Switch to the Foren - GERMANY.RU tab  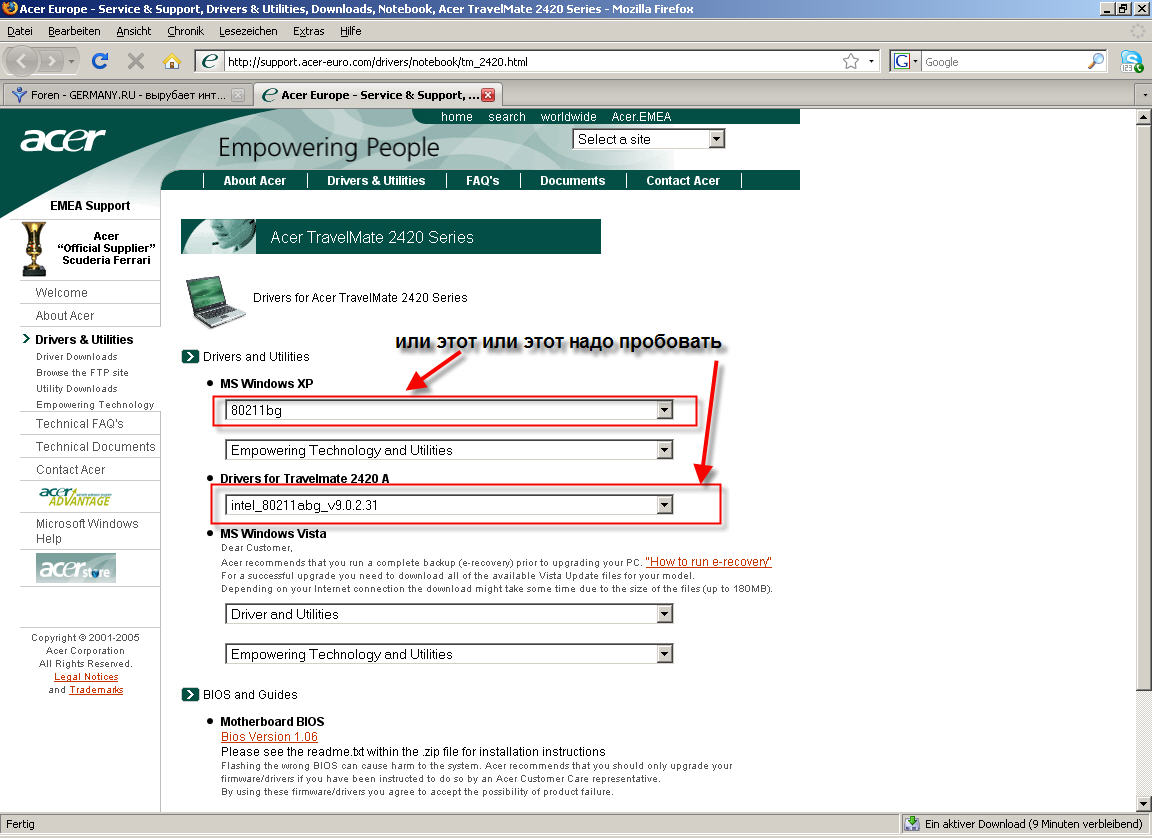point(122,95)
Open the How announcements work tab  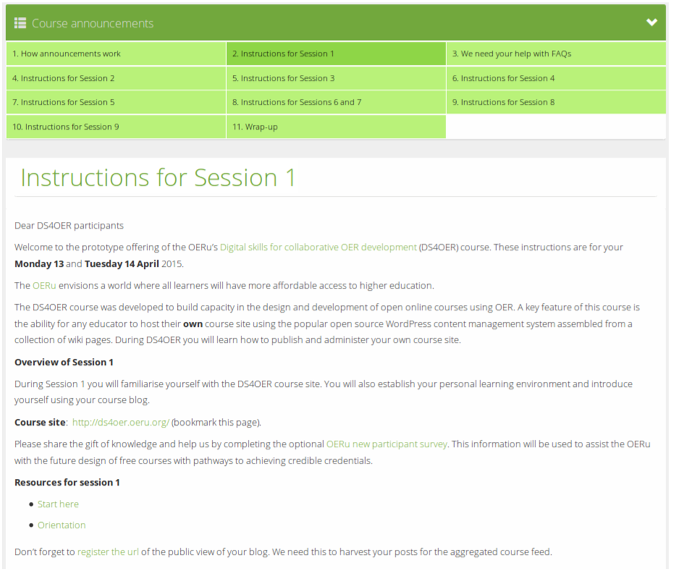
------------
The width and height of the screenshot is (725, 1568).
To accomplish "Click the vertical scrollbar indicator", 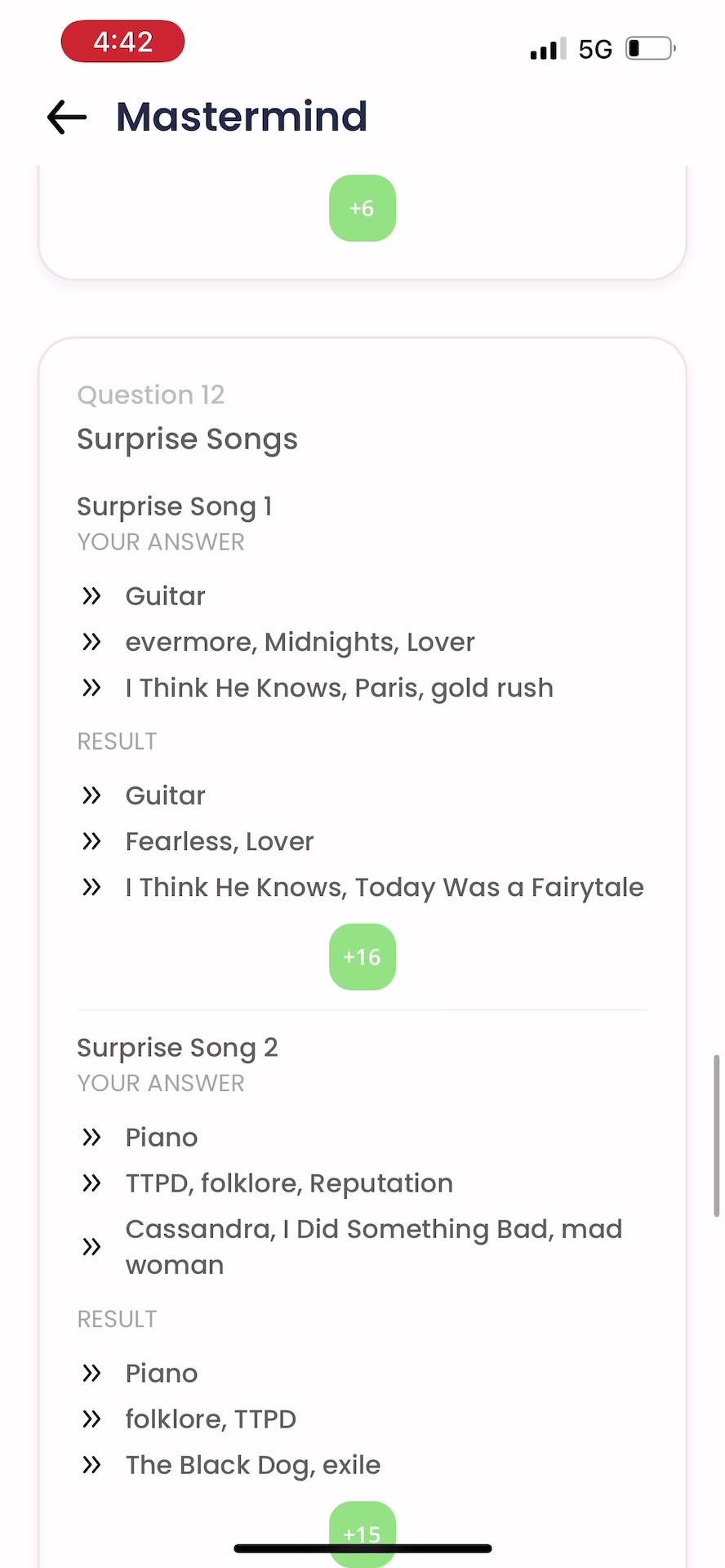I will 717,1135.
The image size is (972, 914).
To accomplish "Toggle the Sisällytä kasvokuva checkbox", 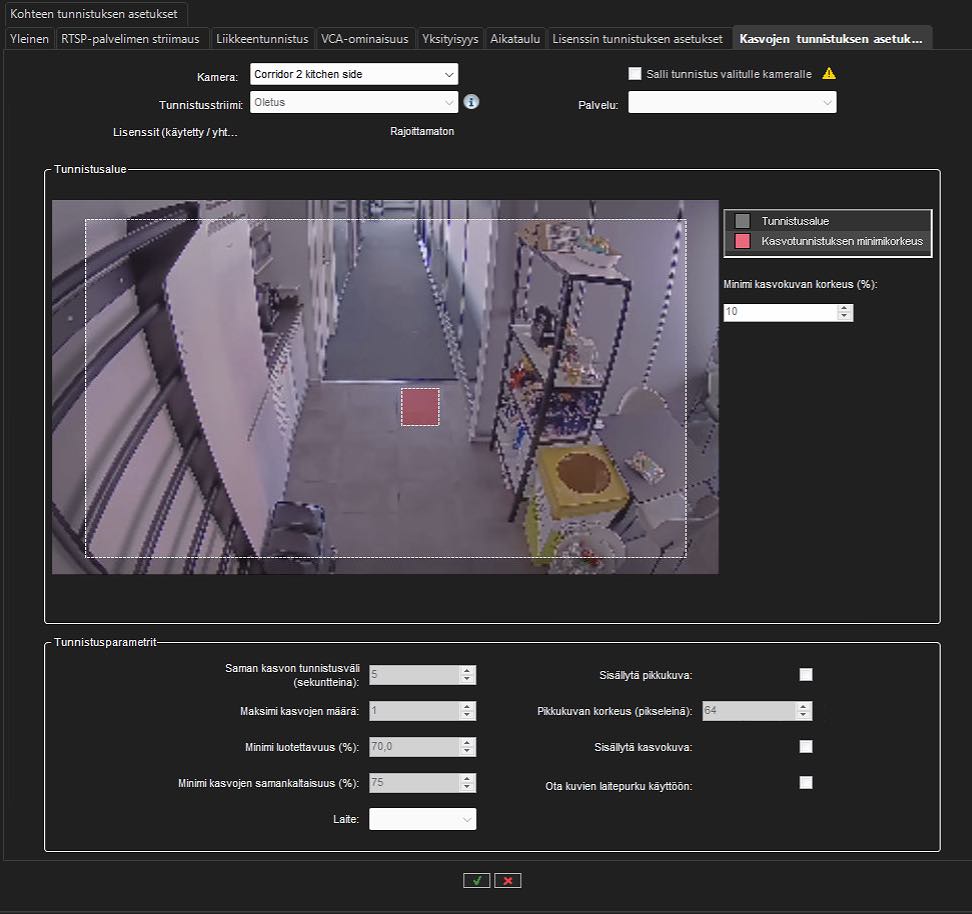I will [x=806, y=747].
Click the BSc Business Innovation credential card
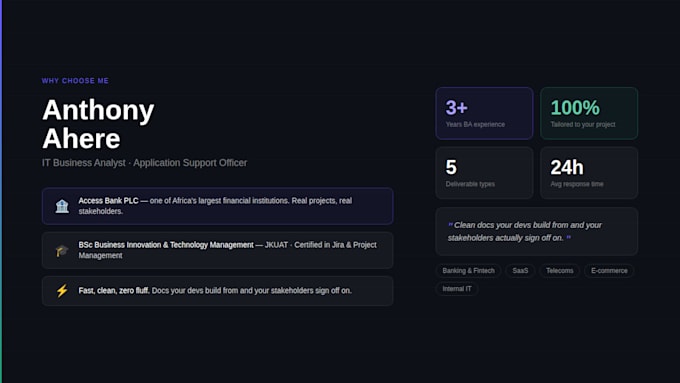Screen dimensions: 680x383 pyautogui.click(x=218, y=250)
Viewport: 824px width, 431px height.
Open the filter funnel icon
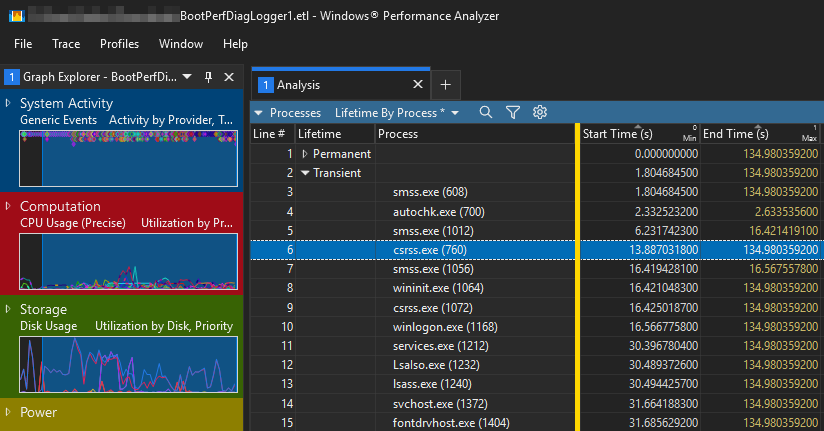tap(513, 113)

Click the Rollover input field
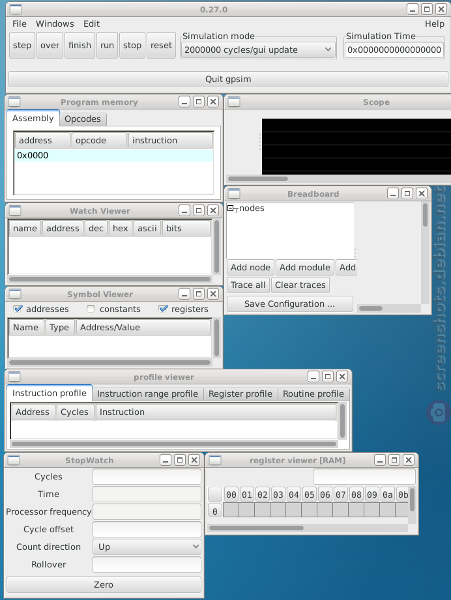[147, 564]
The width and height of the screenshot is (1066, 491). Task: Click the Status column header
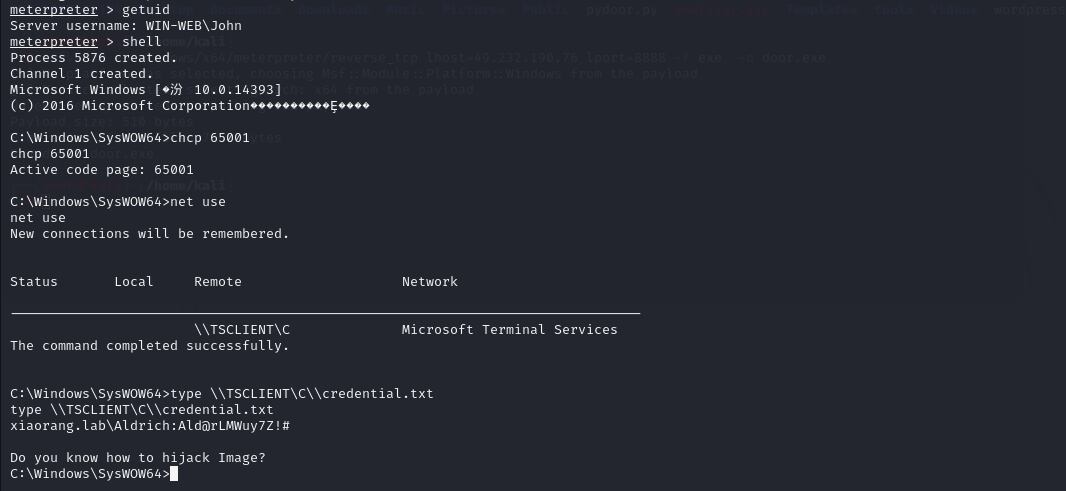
------------
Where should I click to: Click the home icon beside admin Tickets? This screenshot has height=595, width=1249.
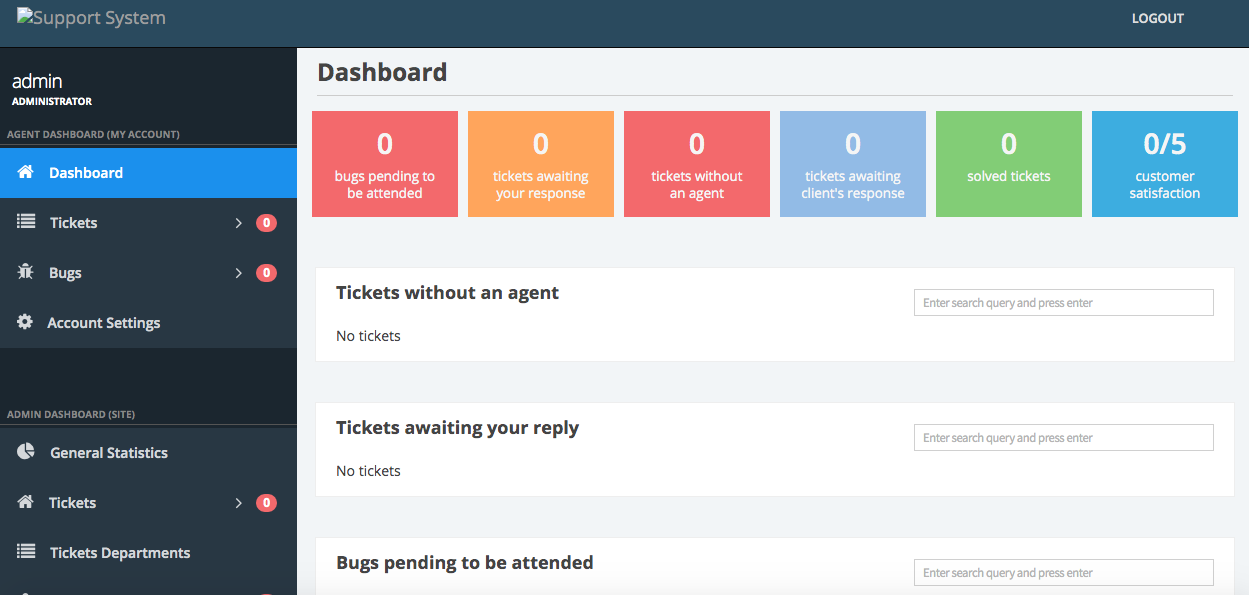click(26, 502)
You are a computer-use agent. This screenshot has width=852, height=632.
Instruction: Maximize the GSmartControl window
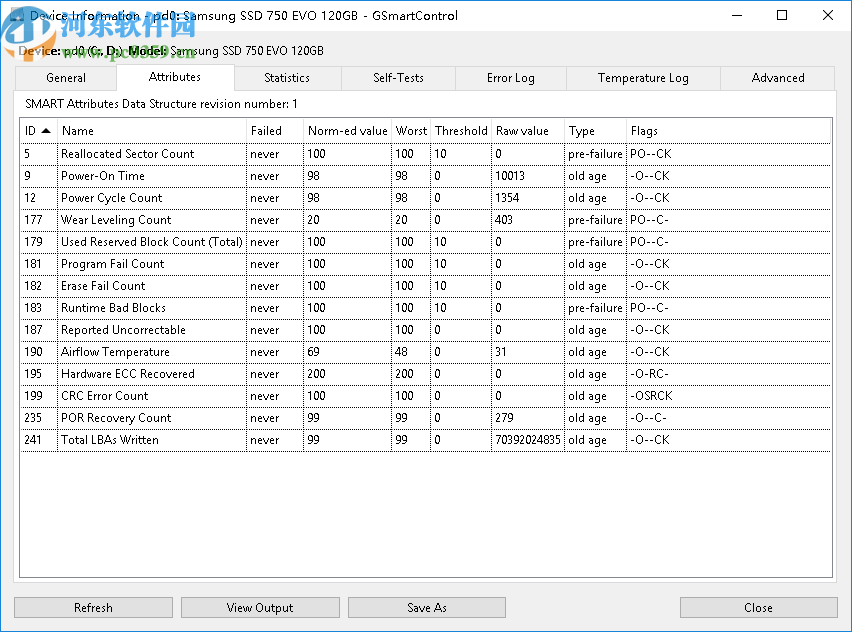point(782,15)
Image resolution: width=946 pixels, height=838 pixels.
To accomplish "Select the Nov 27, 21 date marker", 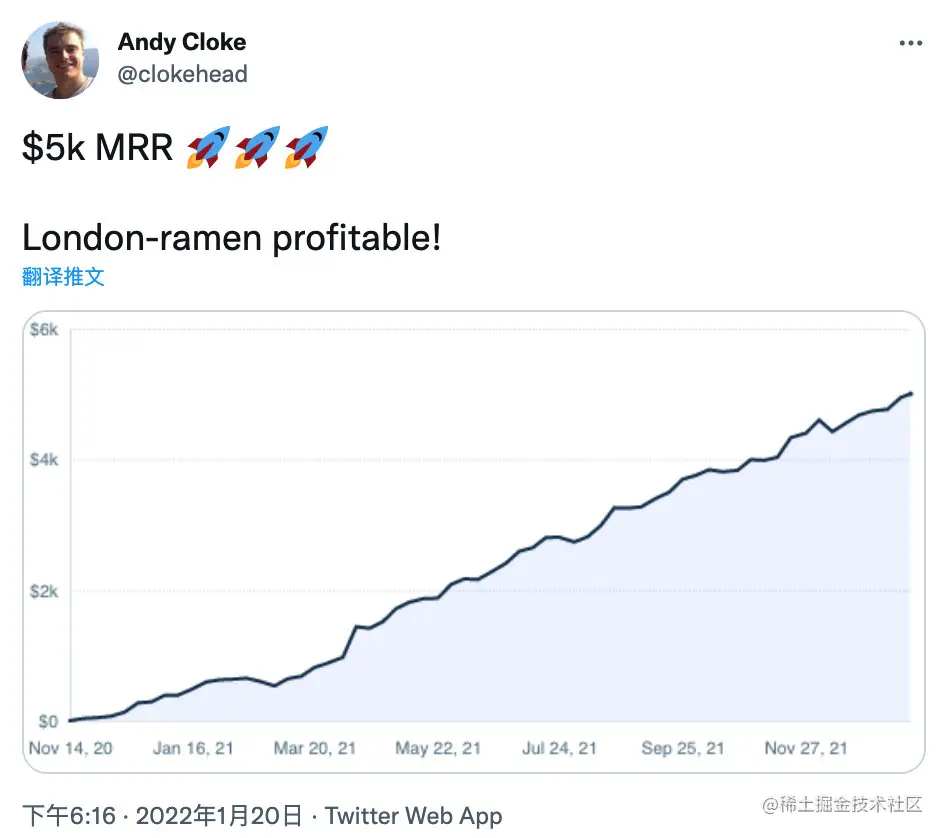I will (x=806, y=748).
------------
Exercise: Taking the records above, print only and exactly the lines from the line with "Open the filter funnel icon" to the line with "The width and height of the screenshot is (1066, 491).", both kept, and exclude pictures.

Answer box:
Open the filter funnel icon
tap(513, 113)

Click the Rollover input field
[147, 564]
The width and height of the screenshot is (1066, 491). Task: Click the Status column header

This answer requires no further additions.